§ **Selected text**
------------------------------------------------------------
Oh and of course 3000 mAh is not at 12.5A/cell (it's 3000 mAh @ 0.6A). Put more in parallele and you'll gain some "usable" capacity because of less voltage drop (from internal resistance) and thus less heat loss in energy/capacity.
 
I am not sure what to think now.
I trusted lunacycle with this setup and their description( as they are reliable seller).
and this review said 1p can handle 15A continuosly with decent voltage drop and short pulse 20A (it gets warm >20A)
http://lygte-info.dk/review/batteries2012/Samsung%20INR18650-30Q%203000mAh%20%28Pink%29%20UK.html

And I intend to use it at double lower values - 15A for most the times and 25A for short period (for 2p configuration)

Well, I got all stuff needed to build the pack and have no room for 3p so I´ll give it a try. Any sugestions are welcome (regarding the weld/solder design), and I will post the progress for future readers. I am willing to take this as the test, even if it fails. Thank you!
------------------------------------------------------------
§ **Dataset**
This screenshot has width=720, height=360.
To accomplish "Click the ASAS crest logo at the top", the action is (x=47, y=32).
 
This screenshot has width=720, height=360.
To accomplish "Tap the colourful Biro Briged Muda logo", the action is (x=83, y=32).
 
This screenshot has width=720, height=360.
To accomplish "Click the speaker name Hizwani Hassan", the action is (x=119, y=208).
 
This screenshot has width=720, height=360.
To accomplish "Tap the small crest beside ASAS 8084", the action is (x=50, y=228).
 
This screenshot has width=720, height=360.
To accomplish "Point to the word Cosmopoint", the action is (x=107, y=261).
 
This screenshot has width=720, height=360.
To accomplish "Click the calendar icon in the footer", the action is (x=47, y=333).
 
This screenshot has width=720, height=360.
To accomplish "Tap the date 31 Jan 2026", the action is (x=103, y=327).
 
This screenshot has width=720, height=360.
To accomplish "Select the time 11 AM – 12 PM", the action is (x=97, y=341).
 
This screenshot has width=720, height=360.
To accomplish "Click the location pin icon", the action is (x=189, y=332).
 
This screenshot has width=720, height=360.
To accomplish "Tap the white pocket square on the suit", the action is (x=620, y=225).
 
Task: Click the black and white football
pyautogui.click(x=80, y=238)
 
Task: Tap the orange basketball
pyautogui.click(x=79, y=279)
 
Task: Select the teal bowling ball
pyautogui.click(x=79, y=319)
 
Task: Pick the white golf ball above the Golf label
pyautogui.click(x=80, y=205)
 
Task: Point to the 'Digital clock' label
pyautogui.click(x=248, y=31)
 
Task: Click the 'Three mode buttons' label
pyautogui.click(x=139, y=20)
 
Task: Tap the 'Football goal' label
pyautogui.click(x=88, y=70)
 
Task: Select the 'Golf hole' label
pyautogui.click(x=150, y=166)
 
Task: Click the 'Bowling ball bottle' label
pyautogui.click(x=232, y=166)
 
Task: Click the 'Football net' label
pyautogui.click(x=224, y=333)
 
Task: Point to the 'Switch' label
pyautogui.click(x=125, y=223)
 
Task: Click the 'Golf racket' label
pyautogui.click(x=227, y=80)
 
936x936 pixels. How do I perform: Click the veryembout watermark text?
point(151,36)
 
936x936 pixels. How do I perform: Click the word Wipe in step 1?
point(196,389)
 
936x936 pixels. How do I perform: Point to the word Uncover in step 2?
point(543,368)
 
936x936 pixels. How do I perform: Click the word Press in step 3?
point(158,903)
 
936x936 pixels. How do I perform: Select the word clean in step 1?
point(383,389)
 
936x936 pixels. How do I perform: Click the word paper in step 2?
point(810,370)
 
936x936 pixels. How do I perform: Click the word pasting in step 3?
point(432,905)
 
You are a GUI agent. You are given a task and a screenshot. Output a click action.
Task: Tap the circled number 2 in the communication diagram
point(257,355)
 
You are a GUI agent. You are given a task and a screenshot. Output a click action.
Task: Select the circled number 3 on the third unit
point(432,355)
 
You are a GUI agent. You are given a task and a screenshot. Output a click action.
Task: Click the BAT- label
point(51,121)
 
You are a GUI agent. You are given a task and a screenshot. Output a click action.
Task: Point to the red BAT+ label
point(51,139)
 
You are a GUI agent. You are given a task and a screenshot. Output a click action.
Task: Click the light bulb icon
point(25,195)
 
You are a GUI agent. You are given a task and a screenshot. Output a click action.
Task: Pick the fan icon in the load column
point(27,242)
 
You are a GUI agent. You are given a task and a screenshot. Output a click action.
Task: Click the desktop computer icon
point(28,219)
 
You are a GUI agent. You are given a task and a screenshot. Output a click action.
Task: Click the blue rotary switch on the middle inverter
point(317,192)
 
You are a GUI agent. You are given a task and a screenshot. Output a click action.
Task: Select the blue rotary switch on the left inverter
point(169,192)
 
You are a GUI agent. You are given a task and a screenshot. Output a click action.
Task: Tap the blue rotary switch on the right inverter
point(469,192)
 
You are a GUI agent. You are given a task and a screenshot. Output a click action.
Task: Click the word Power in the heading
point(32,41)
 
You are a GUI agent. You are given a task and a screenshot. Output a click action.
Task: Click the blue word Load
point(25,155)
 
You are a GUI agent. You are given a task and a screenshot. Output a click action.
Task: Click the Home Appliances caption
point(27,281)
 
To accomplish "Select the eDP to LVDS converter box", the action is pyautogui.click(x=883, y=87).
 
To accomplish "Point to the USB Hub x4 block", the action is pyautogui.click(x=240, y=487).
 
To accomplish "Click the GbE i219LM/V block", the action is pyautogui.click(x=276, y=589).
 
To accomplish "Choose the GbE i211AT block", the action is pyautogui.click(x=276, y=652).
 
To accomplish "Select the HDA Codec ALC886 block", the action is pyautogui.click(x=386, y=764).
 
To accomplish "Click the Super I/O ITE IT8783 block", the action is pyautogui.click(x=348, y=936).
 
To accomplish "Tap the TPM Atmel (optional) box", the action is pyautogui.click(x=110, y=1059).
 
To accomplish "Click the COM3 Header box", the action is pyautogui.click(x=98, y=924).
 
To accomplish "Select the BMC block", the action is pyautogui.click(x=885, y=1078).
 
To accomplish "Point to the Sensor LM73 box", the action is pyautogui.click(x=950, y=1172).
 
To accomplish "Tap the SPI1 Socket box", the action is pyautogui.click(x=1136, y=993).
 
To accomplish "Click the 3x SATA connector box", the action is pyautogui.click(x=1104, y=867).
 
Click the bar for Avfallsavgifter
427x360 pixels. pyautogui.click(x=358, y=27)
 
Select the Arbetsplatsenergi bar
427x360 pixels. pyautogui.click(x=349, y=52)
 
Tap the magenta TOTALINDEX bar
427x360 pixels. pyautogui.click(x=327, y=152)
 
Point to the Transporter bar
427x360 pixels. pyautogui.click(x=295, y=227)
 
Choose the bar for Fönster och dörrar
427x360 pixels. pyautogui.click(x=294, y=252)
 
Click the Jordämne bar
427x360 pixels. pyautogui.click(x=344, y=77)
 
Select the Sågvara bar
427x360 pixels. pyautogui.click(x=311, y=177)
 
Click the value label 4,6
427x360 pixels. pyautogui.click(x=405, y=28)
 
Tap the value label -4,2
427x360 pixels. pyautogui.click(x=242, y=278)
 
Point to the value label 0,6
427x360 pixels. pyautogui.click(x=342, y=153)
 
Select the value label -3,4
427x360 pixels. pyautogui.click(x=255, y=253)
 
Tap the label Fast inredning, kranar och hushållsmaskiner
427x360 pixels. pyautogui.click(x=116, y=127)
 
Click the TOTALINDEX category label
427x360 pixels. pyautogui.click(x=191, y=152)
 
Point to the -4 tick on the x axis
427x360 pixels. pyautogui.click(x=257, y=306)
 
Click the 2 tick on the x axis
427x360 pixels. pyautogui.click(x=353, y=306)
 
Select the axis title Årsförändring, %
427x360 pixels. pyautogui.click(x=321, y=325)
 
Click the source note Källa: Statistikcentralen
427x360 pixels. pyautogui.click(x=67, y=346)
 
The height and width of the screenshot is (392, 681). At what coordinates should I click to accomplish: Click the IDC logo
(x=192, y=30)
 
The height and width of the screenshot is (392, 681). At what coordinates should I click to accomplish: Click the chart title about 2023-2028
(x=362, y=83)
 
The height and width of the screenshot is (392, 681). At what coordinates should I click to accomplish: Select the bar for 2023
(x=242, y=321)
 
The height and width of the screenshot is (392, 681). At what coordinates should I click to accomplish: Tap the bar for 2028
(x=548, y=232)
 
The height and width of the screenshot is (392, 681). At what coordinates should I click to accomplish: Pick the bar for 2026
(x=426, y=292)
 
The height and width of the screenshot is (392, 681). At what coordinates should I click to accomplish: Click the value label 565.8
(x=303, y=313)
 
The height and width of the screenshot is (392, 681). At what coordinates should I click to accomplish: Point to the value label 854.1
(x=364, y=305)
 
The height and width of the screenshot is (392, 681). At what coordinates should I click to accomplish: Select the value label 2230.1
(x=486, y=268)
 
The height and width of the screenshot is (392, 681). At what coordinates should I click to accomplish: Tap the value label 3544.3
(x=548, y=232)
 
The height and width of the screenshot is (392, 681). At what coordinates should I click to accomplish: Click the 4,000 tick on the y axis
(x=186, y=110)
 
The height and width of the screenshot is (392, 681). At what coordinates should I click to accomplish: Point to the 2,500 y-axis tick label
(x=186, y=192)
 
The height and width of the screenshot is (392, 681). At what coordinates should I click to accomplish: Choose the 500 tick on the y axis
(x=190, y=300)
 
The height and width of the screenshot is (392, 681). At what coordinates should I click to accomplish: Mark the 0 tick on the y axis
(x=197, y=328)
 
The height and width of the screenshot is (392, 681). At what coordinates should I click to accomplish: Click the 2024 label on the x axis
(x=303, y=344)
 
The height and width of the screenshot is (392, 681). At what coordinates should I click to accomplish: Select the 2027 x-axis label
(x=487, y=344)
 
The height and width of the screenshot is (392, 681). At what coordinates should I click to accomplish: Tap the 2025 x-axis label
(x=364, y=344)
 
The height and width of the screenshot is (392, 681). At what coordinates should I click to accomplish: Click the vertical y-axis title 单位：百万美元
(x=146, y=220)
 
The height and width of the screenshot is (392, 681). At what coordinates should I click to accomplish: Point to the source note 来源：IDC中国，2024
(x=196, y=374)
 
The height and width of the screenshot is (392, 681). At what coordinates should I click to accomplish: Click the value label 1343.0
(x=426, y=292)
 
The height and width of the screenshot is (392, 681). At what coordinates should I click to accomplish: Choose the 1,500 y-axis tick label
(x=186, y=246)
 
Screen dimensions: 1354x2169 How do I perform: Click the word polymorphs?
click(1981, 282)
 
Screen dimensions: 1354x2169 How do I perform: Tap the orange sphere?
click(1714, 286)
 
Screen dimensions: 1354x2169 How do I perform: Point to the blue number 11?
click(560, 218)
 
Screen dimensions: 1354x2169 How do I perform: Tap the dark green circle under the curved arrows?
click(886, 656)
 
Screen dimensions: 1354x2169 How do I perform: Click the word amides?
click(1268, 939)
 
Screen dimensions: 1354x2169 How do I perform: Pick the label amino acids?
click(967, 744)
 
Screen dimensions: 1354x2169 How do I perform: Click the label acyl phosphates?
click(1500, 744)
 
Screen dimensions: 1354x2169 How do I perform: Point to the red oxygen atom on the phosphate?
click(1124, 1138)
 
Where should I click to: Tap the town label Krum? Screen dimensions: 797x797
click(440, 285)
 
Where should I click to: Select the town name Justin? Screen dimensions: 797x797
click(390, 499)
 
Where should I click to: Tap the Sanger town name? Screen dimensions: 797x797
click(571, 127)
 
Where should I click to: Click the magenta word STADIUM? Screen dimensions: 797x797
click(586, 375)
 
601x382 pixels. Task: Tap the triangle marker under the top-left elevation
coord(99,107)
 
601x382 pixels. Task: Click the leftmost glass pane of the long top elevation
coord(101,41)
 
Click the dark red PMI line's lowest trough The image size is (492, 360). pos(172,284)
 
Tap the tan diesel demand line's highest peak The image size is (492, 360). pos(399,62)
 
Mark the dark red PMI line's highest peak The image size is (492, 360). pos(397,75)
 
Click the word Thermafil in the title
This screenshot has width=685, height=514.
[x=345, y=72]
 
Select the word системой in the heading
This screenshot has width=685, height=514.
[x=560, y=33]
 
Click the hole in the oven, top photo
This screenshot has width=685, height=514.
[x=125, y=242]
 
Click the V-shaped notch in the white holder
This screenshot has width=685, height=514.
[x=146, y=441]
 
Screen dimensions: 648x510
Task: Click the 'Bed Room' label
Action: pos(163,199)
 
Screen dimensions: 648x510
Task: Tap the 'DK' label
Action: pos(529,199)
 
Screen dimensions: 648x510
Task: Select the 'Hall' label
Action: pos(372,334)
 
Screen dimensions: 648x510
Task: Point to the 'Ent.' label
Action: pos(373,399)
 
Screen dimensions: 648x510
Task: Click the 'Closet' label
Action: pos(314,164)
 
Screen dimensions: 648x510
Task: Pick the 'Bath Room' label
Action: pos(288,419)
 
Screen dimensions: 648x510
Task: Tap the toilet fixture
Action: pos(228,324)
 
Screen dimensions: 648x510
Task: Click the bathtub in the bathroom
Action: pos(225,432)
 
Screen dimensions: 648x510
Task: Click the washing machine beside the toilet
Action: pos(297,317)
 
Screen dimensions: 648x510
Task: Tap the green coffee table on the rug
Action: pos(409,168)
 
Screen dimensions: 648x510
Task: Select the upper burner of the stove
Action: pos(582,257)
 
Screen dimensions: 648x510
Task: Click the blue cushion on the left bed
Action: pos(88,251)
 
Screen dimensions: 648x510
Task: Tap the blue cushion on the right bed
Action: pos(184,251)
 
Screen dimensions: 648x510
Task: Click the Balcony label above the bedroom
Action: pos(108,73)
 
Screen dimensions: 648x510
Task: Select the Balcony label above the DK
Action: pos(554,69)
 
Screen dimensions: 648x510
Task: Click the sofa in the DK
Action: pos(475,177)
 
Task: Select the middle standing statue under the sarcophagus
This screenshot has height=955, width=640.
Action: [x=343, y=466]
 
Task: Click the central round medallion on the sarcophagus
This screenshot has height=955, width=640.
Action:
------------------------------------------------------------
§ **Directive**
Please reproduce the portion of the battery pack post above that starts at the words "and this review" and ends after the words "fails. Thank you!".

§ **Task response**
and this review said 1p can handle 15A continuosly with decent voltage drop and short pulse 20A (it gets warm >20A)
http://lygte-info.dk/review/batteries2012/Samsung%20INR18650-30Q%203000mAh%20%28Pink%29%20UK.html

And I intend to use it at double lower values - 15A for most the times and 25A for short period (for 2p configuration)

Well, I got all stuff needed to build the pack and have no room for 3p so I´ll give it a try. Any sugestions are welcome (regarding the weld/solder design), and I will post the progress for future readers. I am willing to take this as the test, even if it fails. Thank you!